THE NUTSHELL: “Cain And Shuster,” Mayor Ford Cracks The Nut And London’s Baseball Blunder

A collection of random thoughts on random things.

POLITICS

"So, how's your campaign going?"

Herman Cain and Rick Perry should draw salaries from the following TV shows: The Colbert Report, The Daily Show and Saturday Night Live. And any other show that lampoons the increasingly martian-like characteristics of the Republican Primary landscape. instead of needing to work hard at clever turns of phrase or outrageous extensions of what’s really happening, producers can just say “roll tape,” and have done with it. When I imagine the Republican Party’s topography these days, I envision a young Mel Gibson surveying the arid Australian outback in a postapocalyptic world, with the lawless and the crazies bombing around in dune buggies in hockey masks and football shoulder pads. It’s Mad Max out there, and getting “Madder and Maxier.” When Perry challenged Democrat Nancy Pelosi to a debate this week, I thought: “Why don’t we just cut out a step or two and schedule their square-off at 11:30 on Saturday night, on NBC?”

- REQUIREMENT A -
In the Nutshell column, whom did Perry challenge to a debate this week?
- REQUIREMENT B -
Please carry on the Nutshell column from its last sentence.
The entries come from a separate source.

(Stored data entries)
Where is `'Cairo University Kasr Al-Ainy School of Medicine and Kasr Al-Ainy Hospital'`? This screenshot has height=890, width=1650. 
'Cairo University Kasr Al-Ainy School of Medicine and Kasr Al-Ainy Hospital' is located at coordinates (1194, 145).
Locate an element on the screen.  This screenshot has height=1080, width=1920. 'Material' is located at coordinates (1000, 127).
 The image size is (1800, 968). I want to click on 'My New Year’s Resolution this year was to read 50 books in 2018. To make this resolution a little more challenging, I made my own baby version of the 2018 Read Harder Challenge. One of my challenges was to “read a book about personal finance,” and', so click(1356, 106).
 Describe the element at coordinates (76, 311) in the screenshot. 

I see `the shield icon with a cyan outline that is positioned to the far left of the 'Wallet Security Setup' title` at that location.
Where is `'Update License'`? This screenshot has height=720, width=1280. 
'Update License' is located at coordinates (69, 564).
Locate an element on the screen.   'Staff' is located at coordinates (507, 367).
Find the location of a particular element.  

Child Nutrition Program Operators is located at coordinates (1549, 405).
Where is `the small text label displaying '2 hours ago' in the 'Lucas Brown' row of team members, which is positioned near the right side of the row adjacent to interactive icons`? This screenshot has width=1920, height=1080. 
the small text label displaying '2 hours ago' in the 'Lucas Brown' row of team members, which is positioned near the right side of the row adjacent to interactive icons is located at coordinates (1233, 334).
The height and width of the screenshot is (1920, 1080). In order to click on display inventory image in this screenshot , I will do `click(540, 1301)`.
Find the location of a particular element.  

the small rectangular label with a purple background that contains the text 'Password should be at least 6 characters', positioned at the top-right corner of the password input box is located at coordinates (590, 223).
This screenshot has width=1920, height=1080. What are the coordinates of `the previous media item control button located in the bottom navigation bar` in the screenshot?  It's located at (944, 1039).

- RESPONSE BOX A -
Democrat Nancy Pelosi.

- RESPONSE BOX B -
[button link=”http://www.donlandry.com/2011/11/the-gist-of-it-november-16-2011/” window=”yes”]To hear more on Herman Cain and the Republicans, click here for this week’s podcast, with Don Landry and Bill Hayes.[/button]

Toronto mayor Rob Ford has confirmed he will make a cameo appearance in the National Ballet Of Canada’s annual presentation of “The Nutcracker.” It will, unfortunately, be a non-dancing part. After seeing his performance at the Caribbean Festival kick-off, I’d love to see His Worship tippy-toe across the stage in a uni-tard. But, come to think of it, the mayor isn’t particularly adept at tippy-toeing. Ever. So, we’ll have to be satisfied with his role as a cannon doll. Keep an eye on him during this performance. That cannon may somehow end up pointed at Mary Walsh.

While I was cleaning out a drawer that had been systematically filled up over time with long-forgotten items, I came across a Blockbuster Video membership card. Sure hope it hasn’t expired. Among the other things I turned up as I continued to rifle through: An 8-track tape of the album “Cornerstone,” by Styx, a gift certificate for Frank Vetere’s Pizzeria and, finally, in the back corner of the drawer, The Liberal Party Of Canada.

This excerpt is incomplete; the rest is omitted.